(Task to carry out): Copy the entries from the line containing "Click the TestMerchant" through the line containing "Where should I", including both of those lines, and leave out the pictures.

(Record set):
§ §
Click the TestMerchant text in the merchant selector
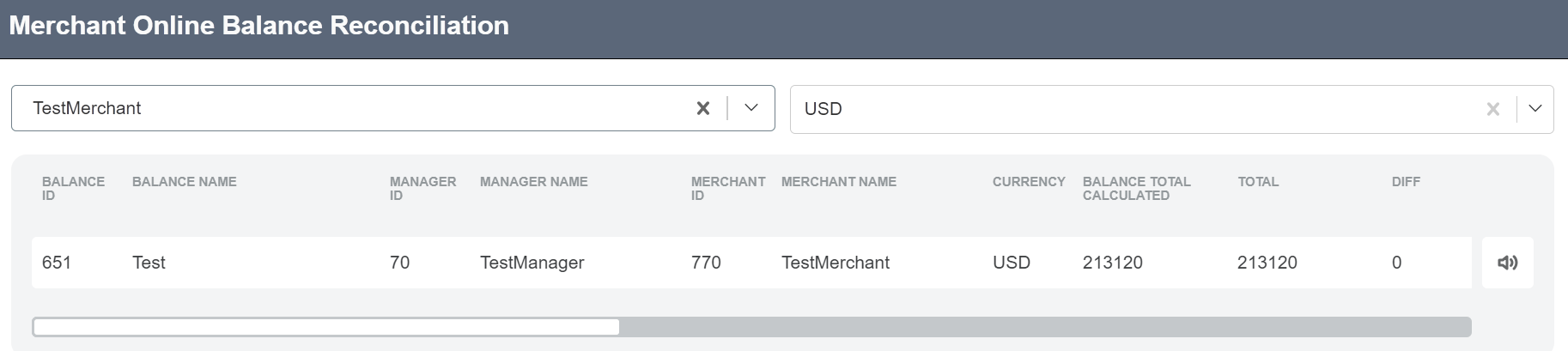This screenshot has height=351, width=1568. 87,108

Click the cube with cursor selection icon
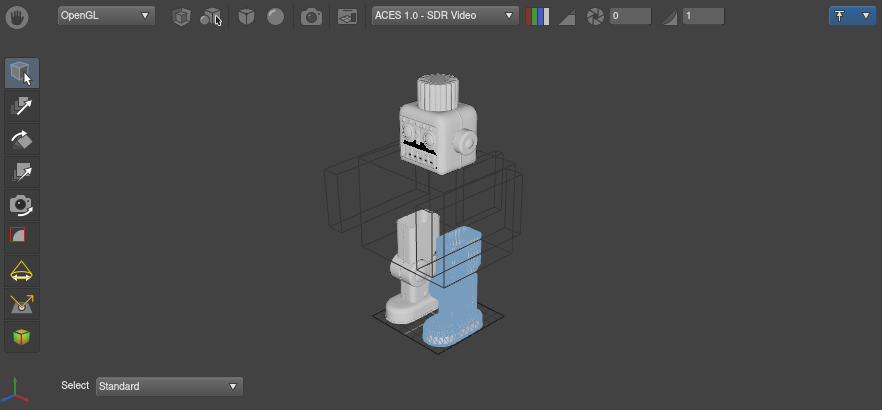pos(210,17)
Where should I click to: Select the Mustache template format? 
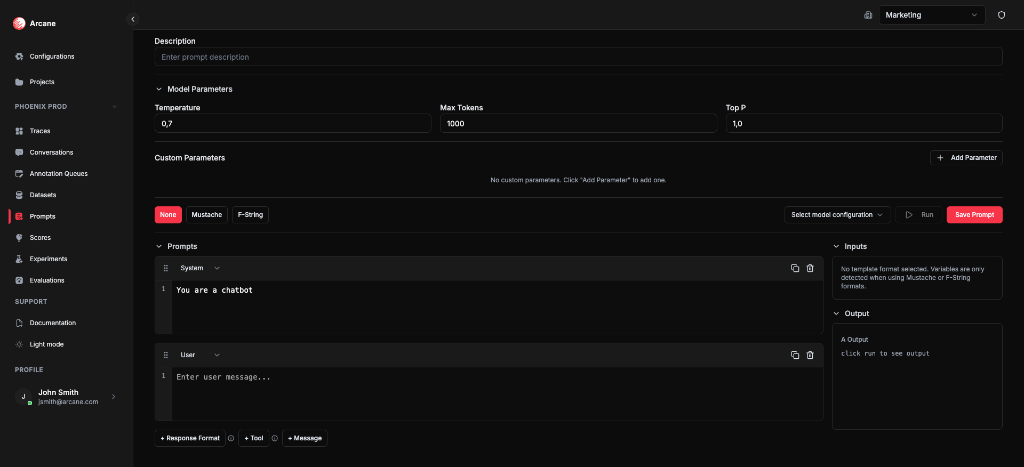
§ §
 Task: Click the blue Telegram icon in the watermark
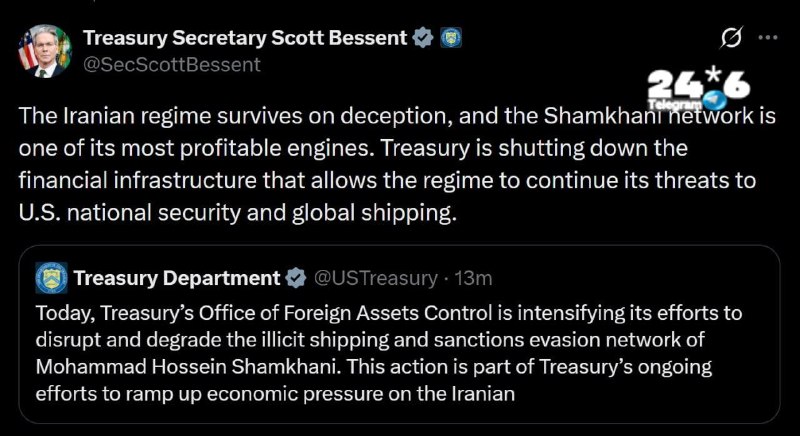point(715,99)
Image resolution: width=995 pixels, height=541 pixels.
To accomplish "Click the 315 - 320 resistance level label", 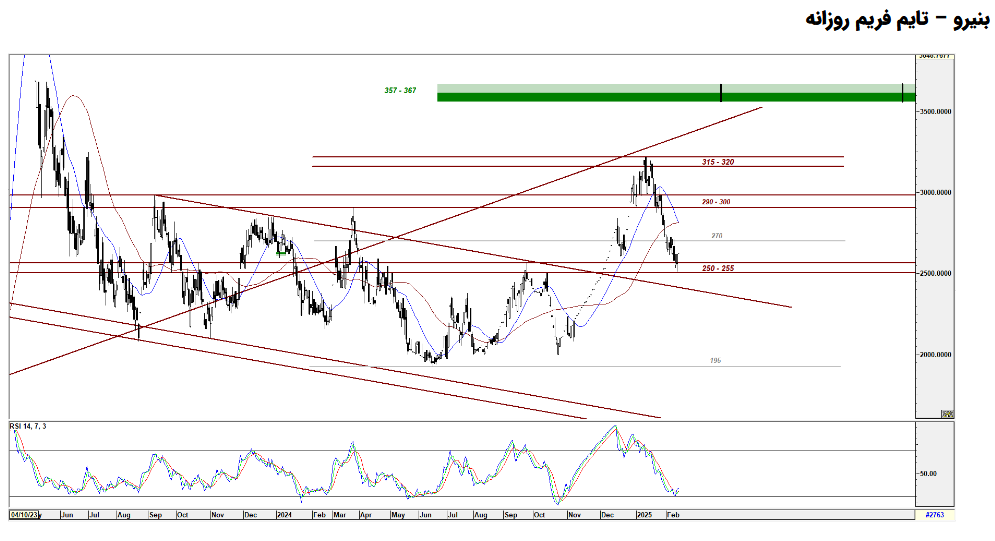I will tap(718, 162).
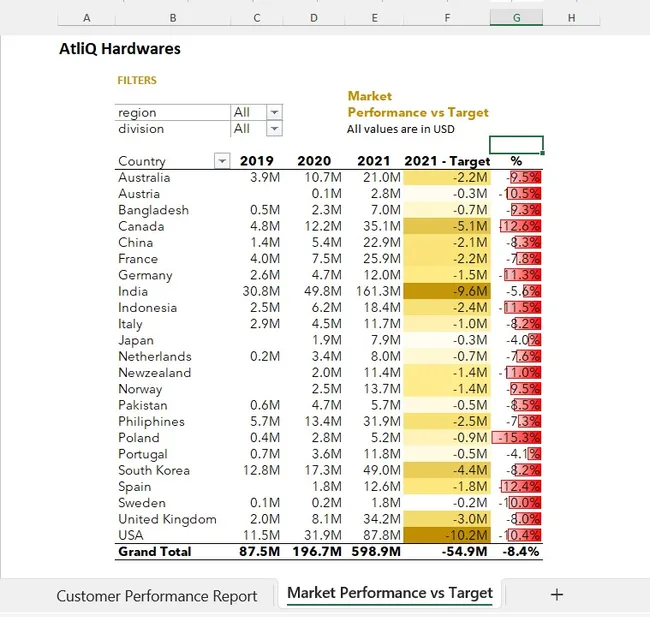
§ §
(Reply to the task):
Click the TestMerchant text in the merchant selector
This screenshot has height=351, width=1568. 87,108

Click the cube with cursor selection icon
pos(210,17)
Where should I click to: Select the Mustache template format? 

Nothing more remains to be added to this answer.